INFORMATION PROVIDED ->
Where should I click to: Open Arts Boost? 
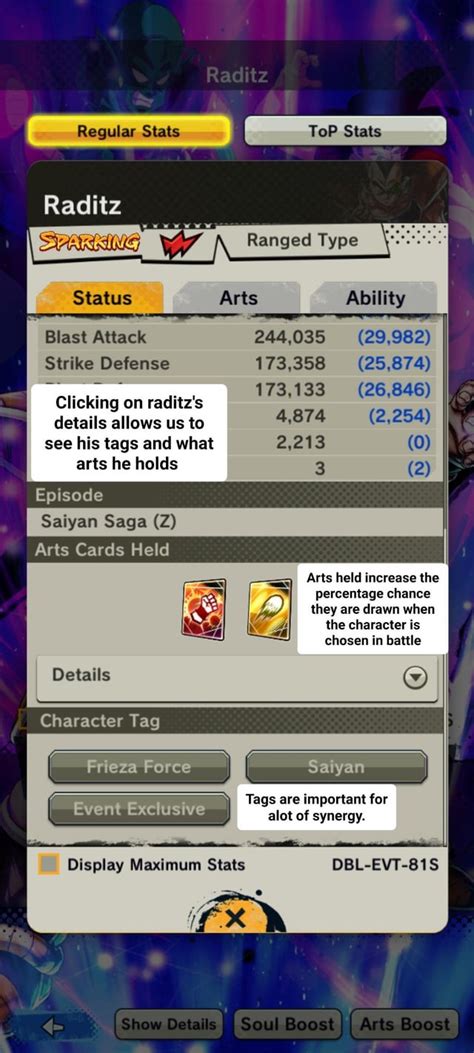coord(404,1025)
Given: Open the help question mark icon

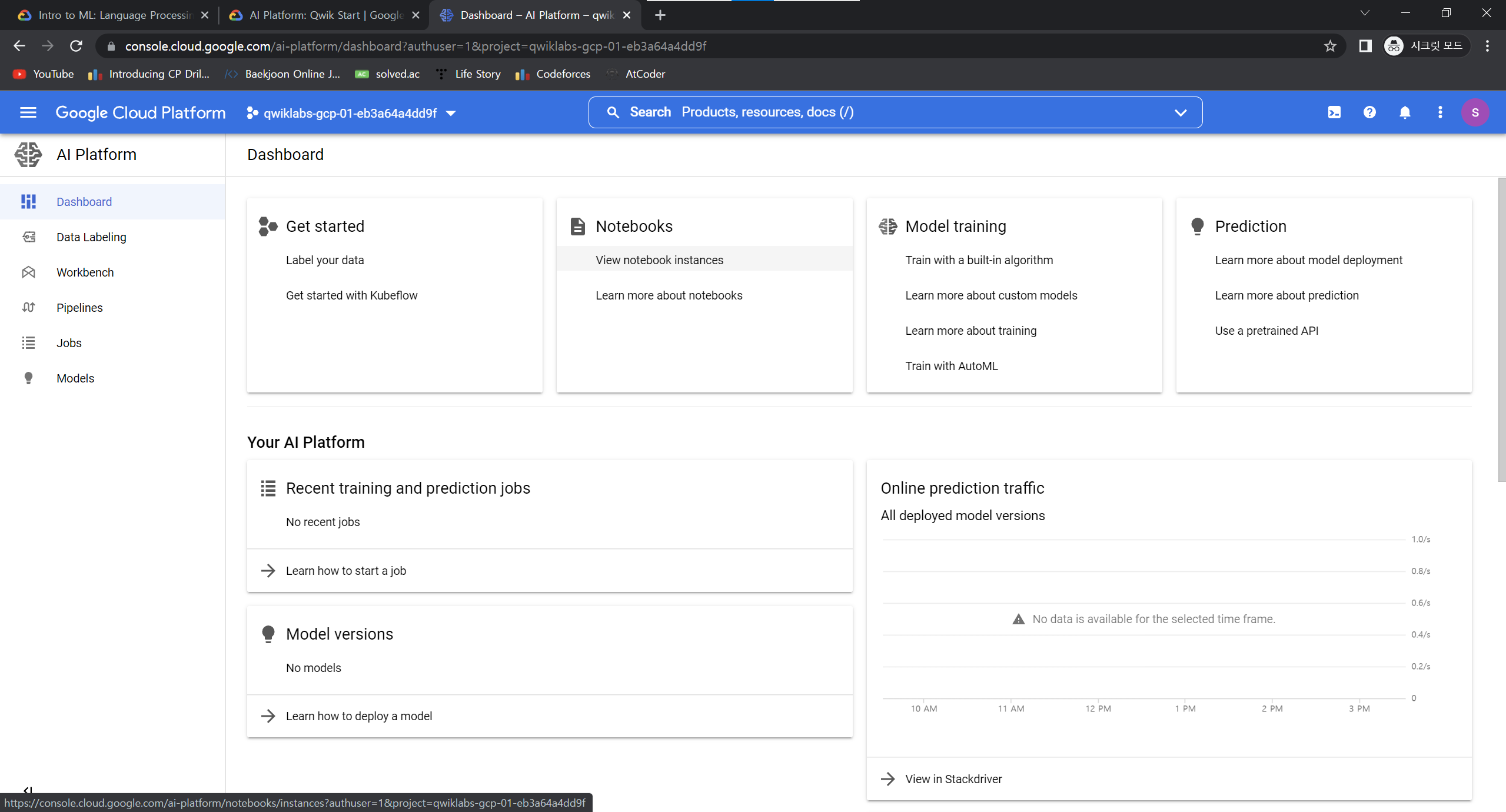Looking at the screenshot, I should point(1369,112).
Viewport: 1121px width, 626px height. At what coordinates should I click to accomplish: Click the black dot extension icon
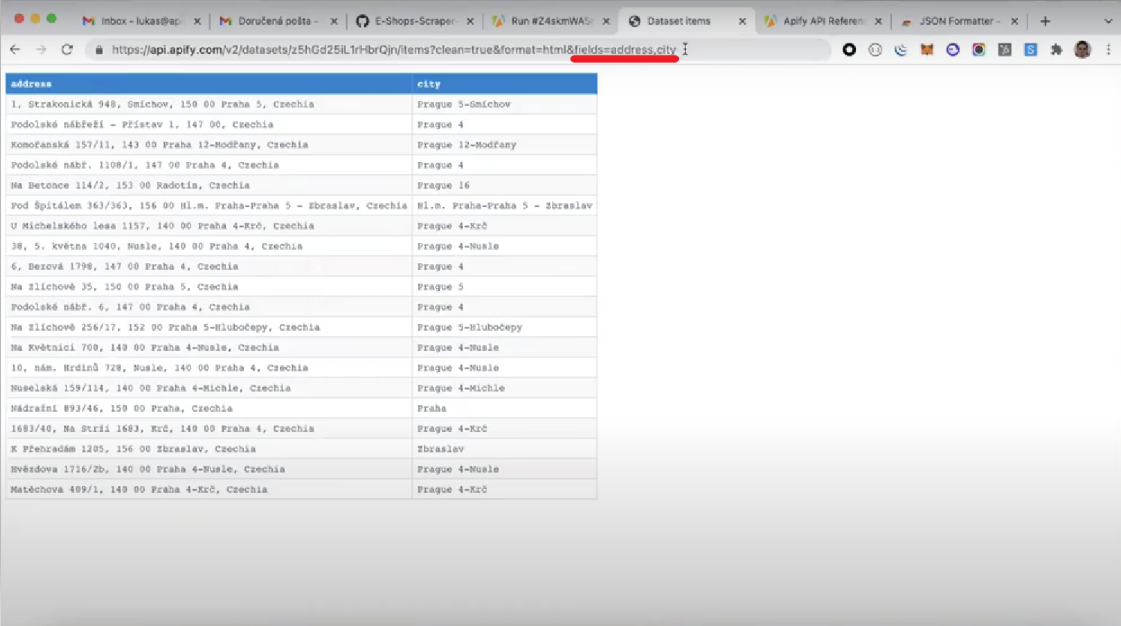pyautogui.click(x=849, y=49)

---

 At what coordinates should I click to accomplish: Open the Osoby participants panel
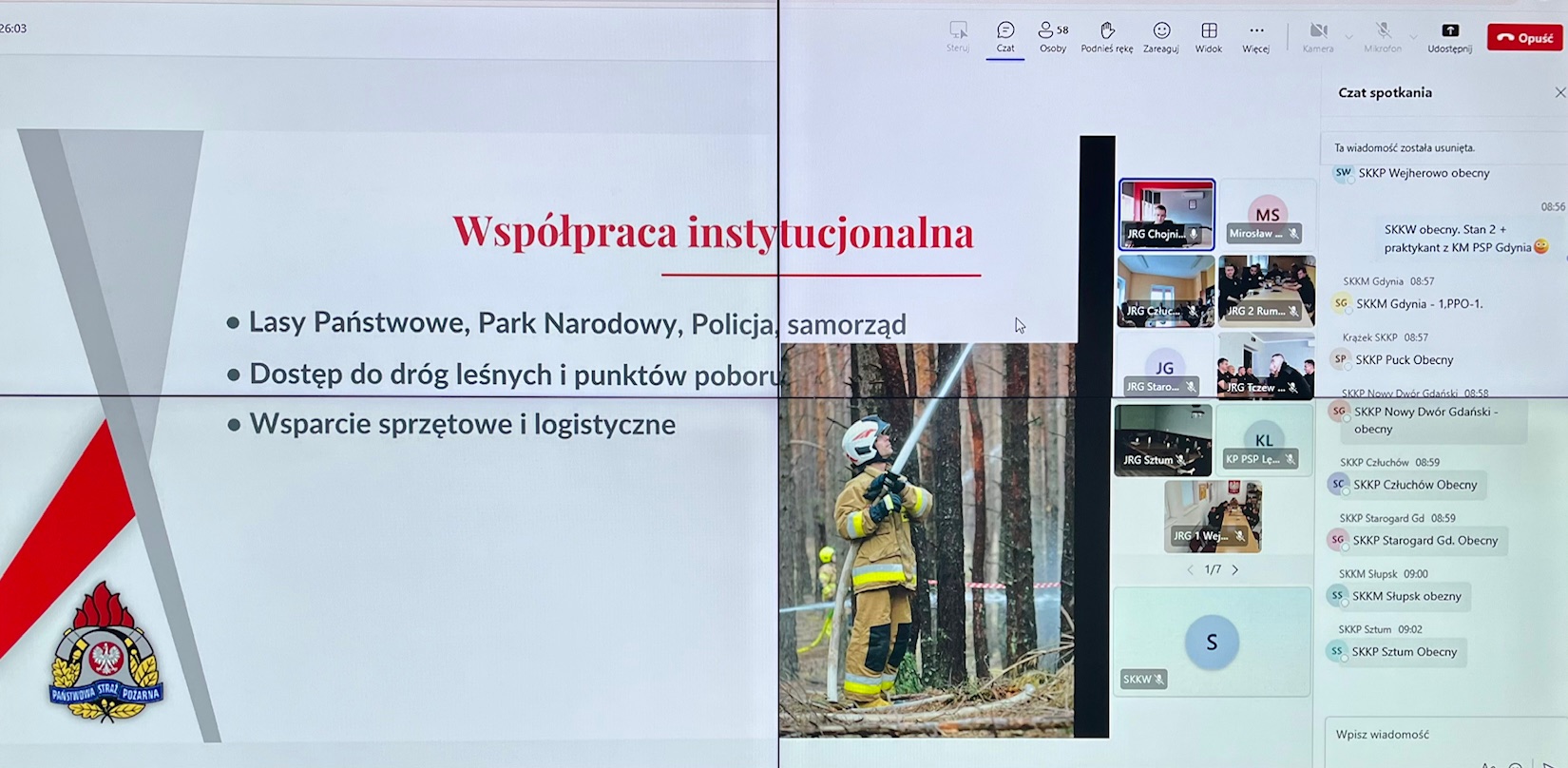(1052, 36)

EXERCISE AIM ->
Copy out every line of the records above, starting with the one that contains "Given: Open the help question mark icon" and ending with the one that contains "pyautogui.click(x=849, y=49)", both of those lines included. Omit the pictures.

THE RESULT ->
Given: Open the help question mark icon

Looking at the screenshot, I should point(1369,112).
Viewport: 1121px width, 626px height. At what coordinates should I click to accomplish: Click the black dot extension icon
pyautogui.click(x=849, y=49)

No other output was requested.